**THE REQUEST:** Decide whether each statement agrees with the Bill C-3 committee transcript below, answering yes or no and quoting the exact words of the transcript that settle it. (a) Bill C-3 addresses special advocates only in immigration law. (b) Justice Mosley has appointed three special advocates under section 38. (c) The Supreme Court of Canada allowed an appeal on the section 83 definition.

**DOCUMENT SECTION:**
□ □ □ □ □

On Bill C-3, this committee recommended that special advocates be used whenever secret information is presented with the other side not present. Bill C-3 deals with it only in immigration law. Justice Mosley has appointed two special advocates under section 38. Even though Bill C-3 does not include it, we are seeing special advocates used for more than is contemplated on the face of Bill C-3.

Senator Baker: Regarding the definition under section 83, have you noticed that by taking out the offending words from the specific subsection of the definition but leaving in what the Crown identified as the qualifier ``for greater certainty'' in the definition, one is left with a strange definition of ``terrorist activity''? Religious and political purposes are still in the definition but as a former qualifier of what has been removed. Of course, the Supreme Court of Canada has rejected an appeal on that.

Let me see if I understand what you have been saying. Currently the special advocate would have to apply to the judge of the court for permission to disclose and discuss anything that he or she has seen. Some would suggest that in many cases it would be practically impossible to obtain that permission. Permission would not be granted. However, at that stage the special advocate is transposing a process that is found under the Canada Evidence Act and in section 187 of the Criminal Code such that the offending information that you do not wish disclosed is omitted. However, the person who is being held would understand why they are being held, which answers the objection held by the Canadian public to this legislation. We cannot have a police state in which someone is simply grabbed and not told why. That offends the basic premise of our law. You are suggesting that that system in the Criminal Code and the Canada Evidence Act be transposed into that section so persons being detained and their lawyers can have at least some idea of why they are being held. Such a provision is not available now.

□ □ □ □ □

**SUPPLIED DATA:**

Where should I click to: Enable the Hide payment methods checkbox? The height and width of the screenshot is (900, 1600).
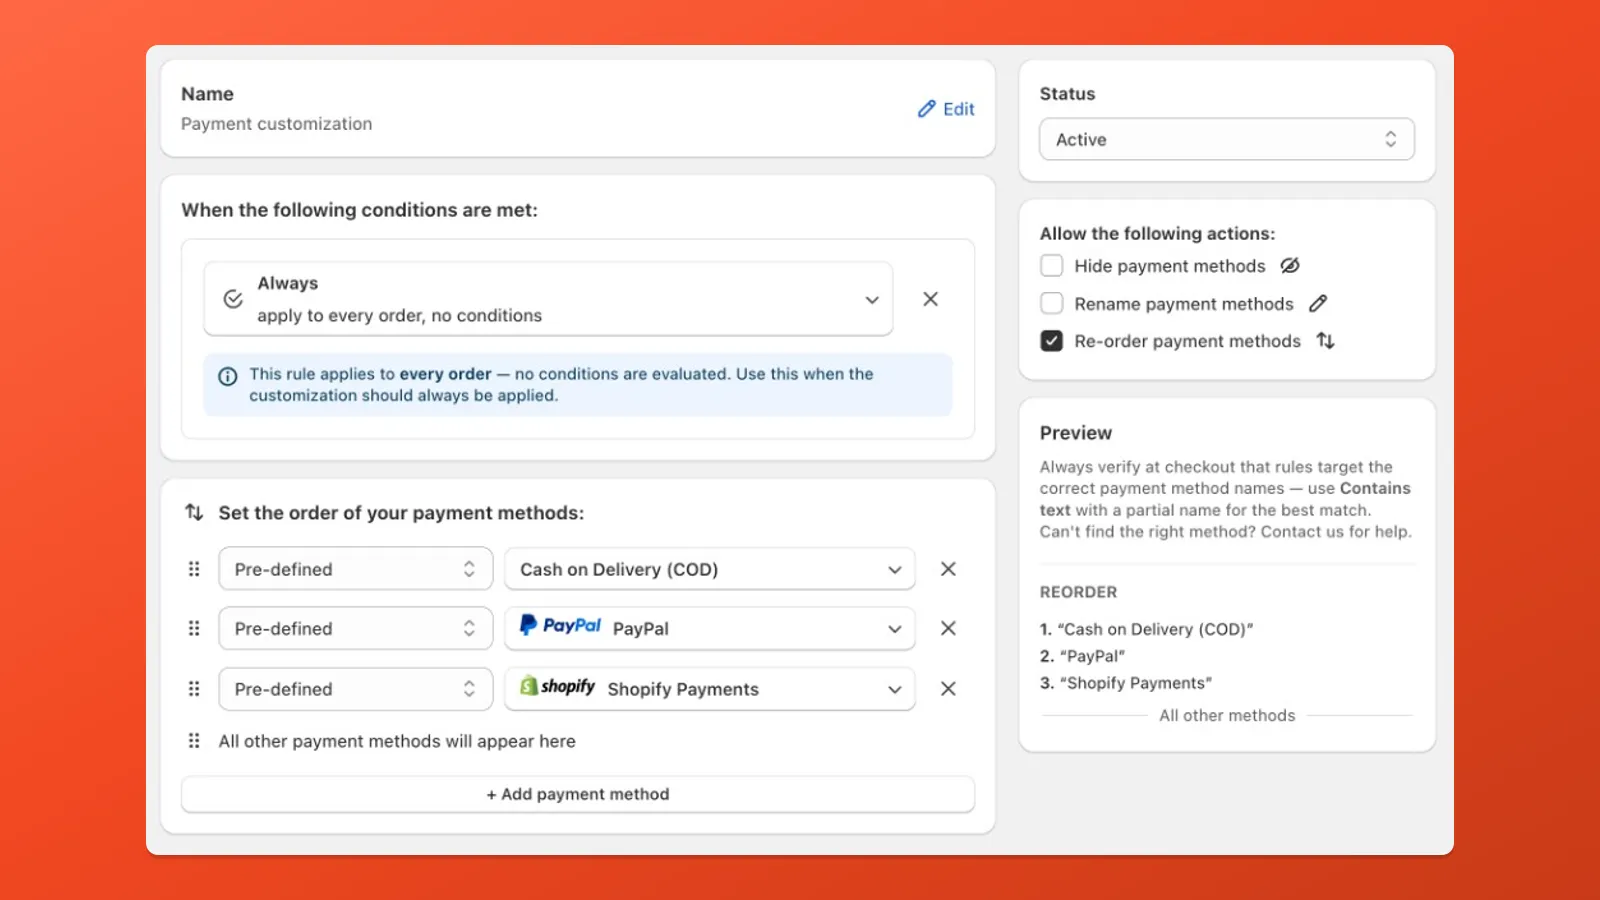pos(1051,265)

□ □ □ □ □

**WORKED ANSWER:**
(a) Yes: "Bill C-3 deals with it only in immigration law."
(b) No: "Justice Mosley has appointed two special advocates under section 38."
(c) No: "the Supreme Court of Canada has rejected an appeal on that."